Aber immer noch schieben sich träge Boote über den grossen See, der Stau durch Bregenz reicht bis Lindau, und aus irgendwelchen Gründen glaubt immer einer, dass er klüger als der Rest ist, und Namen immer nur auf CDs zu finden sind, die keine Informationen über ihn tragen. Manche können auch gar nicht anders: Denn wenn nicht nur die Gewinne, sondern auch die Grundlagen schon nicht dem Finanzamt gezeigt werden können, bleibt nur das Ausland. Es muss gar keine Parteispende sein, oder ein Waffengeschäft. Es reicht schon ein Teil einer Erbschaft in Bargeld, Tafelpapieren, Gemälden und anderen Dingen, deren Angabe beim Nachlassgericht schmerzen würden. Macht man den einen Schritt, ist der nächste nur noch die logische Folge.
In den Medien hat die Goldhysterie etwas nachgelassen, an ihre Stelle traten die Schweizer mit all den schönen, neuen Konten deutscher Besucher, es ist eine Mode, wie generell die Welt des Geldes von Moden definiert wird.
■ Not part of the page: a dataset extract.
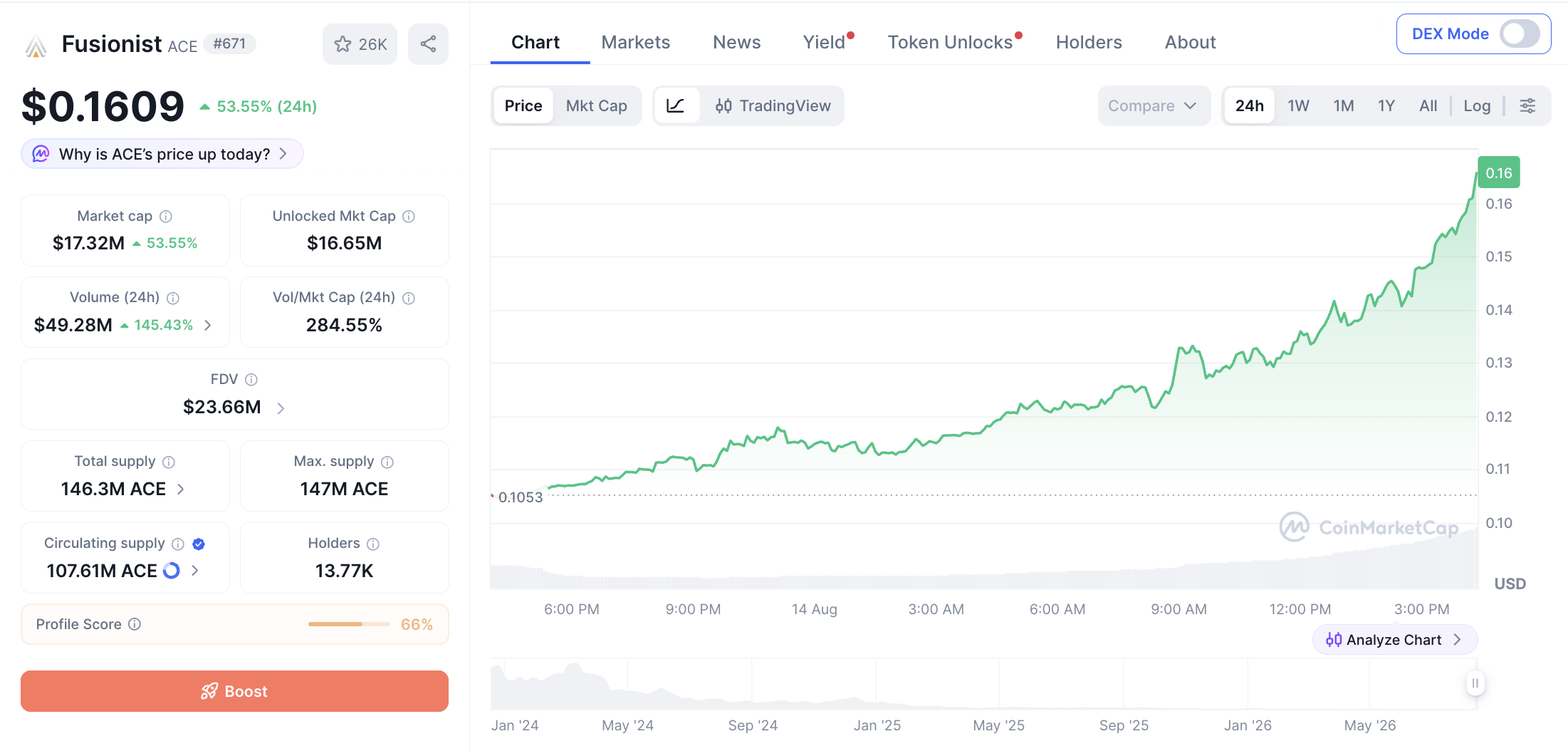Click the Market cap info icon
The width and height of the screenshot is (1568, 751).
tap(166, 216)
Es ist zudem eine verständliche Mode, die Schweiz strahlt die gleiche, polierte Sicherheit wie der Glanz des Goldes aus, und dennoch: So sauber ist das Bild, so unschuldig schimmernd wie die Perle, so sehr Westviertel, dass den echten Bewohnern des Westviertels auch Zweifel kommen müssten: Denn es ist die gleiche Anmutung; was läge als näher als der Verdacht, dass dahinter auch die gleichen Risiken und Verwerfungen lauern. Des Westviertels Scheidung mag die geplatzte Währungsspekulation mit hohem Hebel sein, die vertuschte Abtreibung nach der Freundschaft mit dem Tennislehrer der Tochter die Selbstanzeige, wenn man partout nicht jenen Besuch bekommen möchte, der einen im nächsten Umfeld unzweifelhaft dem Verdacht aussetzt, auf der nächsten CD dabei gewesen zu sein. Es ist alles so schön, so glatt, so sauber und so friedlich. Es könnte nur eine Täuschung sein. Und während die Vermögensverwalter 2011 dann vielleicht mit ihren Kontakten in Wiesbaden und Stuttgart angeben, schweigen andere, weiniger Glückliche, denen es bei ihren Geldtransaktionen an jenen Beziehungen und Vorsicht gebrach, die eigentlich essentielle Grundlagen jeder wichtigen Westviertelentscheidung sein sollten. Aber ewig schimmert die nasse Grenze im Sonnenschein.